** Opening RECORDS SHOWN block **
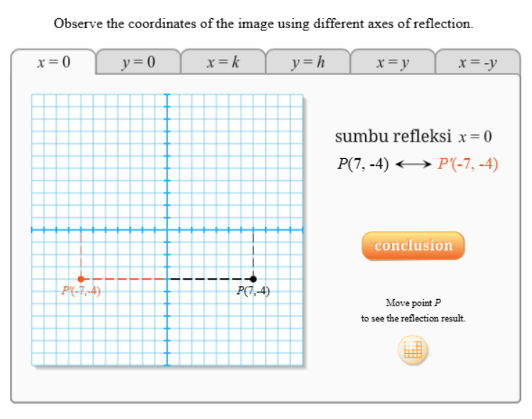The width and height of the screenshot is (532, 419).
Task: Toggle the grid display icon
Action: pyautogui.click(x=412, y=351)
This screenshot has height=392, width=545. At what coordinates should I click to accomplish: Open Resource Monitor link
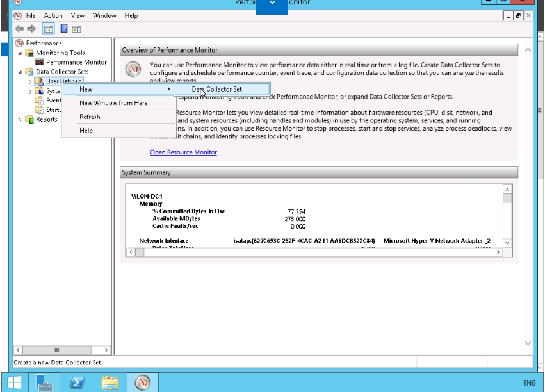pos(183,152)
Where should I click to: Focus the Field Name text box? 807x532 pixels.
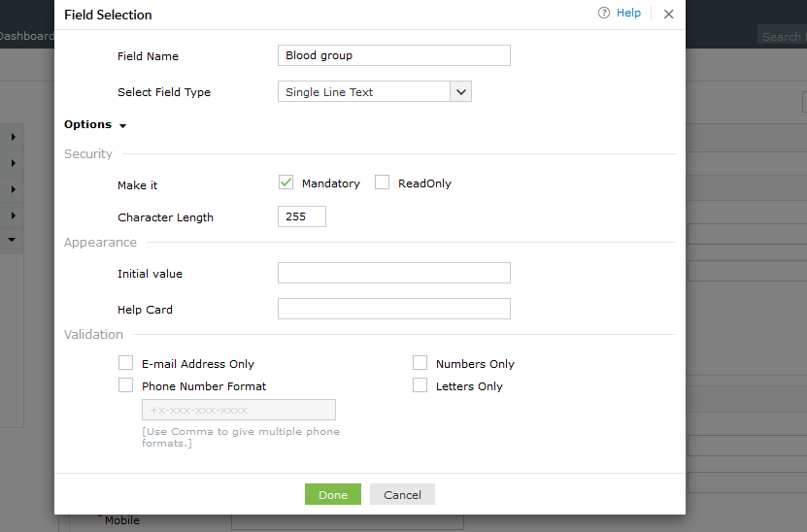[393, 55]
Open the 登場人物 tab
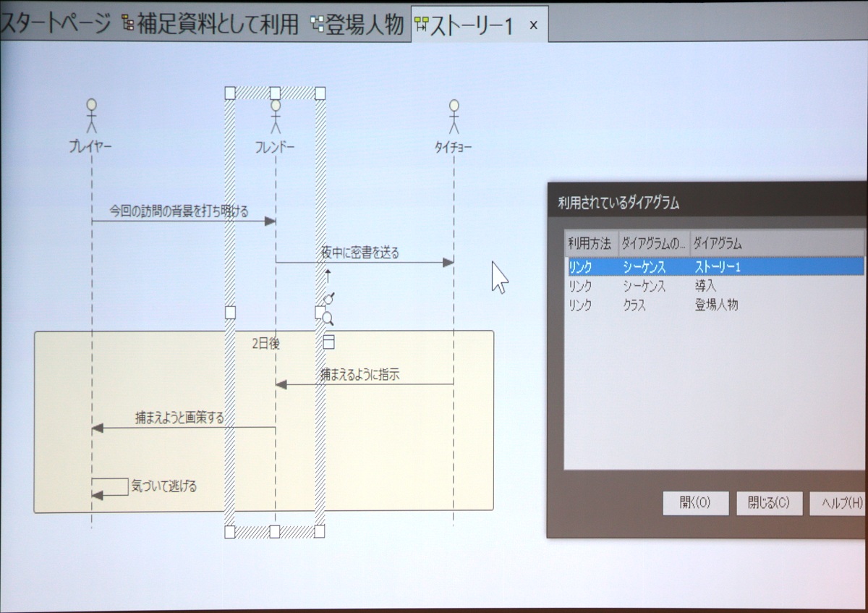The height and width of the screenshot is (613, 868). [357, 25]
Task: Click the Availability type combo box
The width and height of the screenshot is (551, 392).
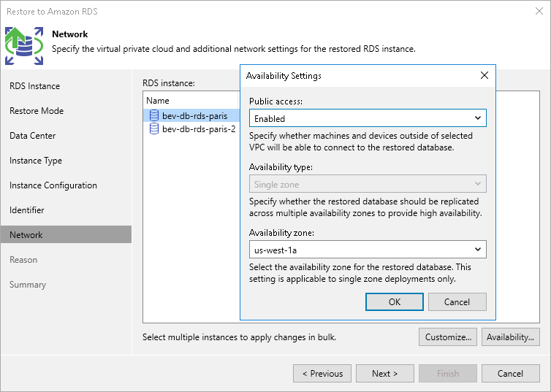Action: click(368, 185)
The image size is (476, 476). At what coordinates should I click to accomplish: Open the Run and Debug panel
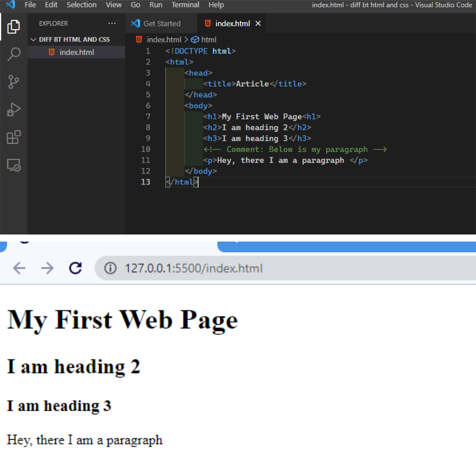tap(14, 109)
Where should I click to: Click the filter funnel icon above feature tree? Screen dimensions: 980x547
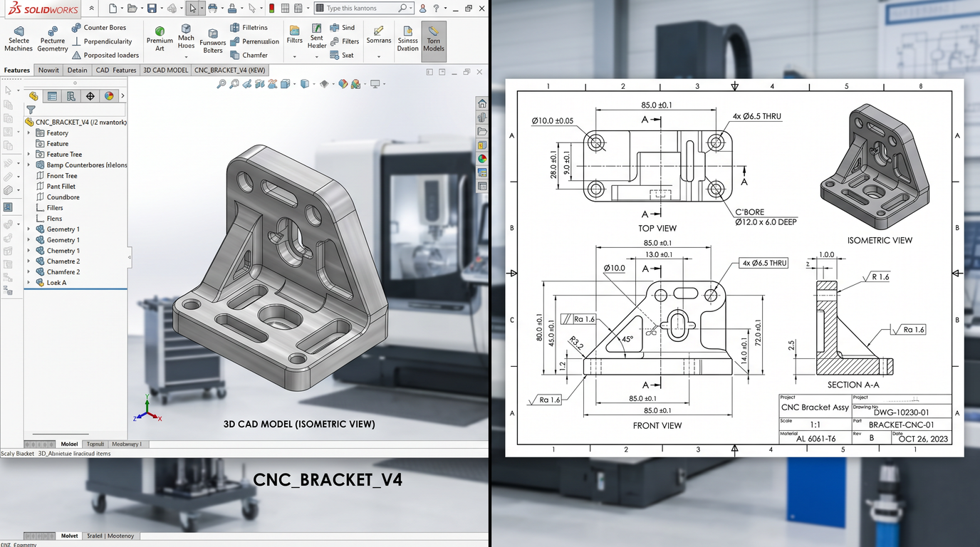(x=31, y=110)
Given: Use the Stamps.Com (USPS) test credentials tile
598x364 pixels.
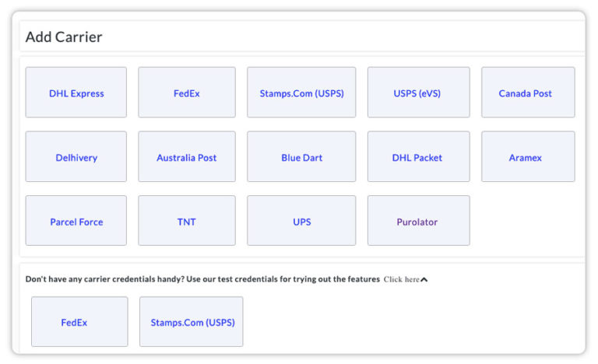Looking at the screenshot, I should [x=192, y=321].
** Closing RECORDS SHOWN block **
### REQUIRED WORK
Begin at the line that contains "This screenshot has" and transcribe exactly, and only, each line through the final line of the data above, both included; the pictures do not go in.

### RESPONSE TO THIS EXERCISE
This screenshot has height=392, width=545. At what coordinates should I click to accomplish: Open Resource Monitor link
pos(183,152)
Where should I click to: Focus the Field Name text box? 807x532 pixels.
[393, 55]
Open the 登場人物 tab
The height and width of the screenshot is (613, 868). [357, 25]
Task: Click the Availability type combo box
The width and height of the screenshot is (551, 392).
Action: click(368, 185)
The image size is (476, 476). At what coordinates should I click to accomplish: Open the Run and Debug panel
tap(14, 109)
Where should I click to: Click the filter funnel icon above feature tree? Screen dimensions: 980x547
(x=31, y=110)
Given: Use the Stamps.Com (USPS) test credentials tile
598x364 pixels.
Looking at the screenshot, I should [x=192, y=321].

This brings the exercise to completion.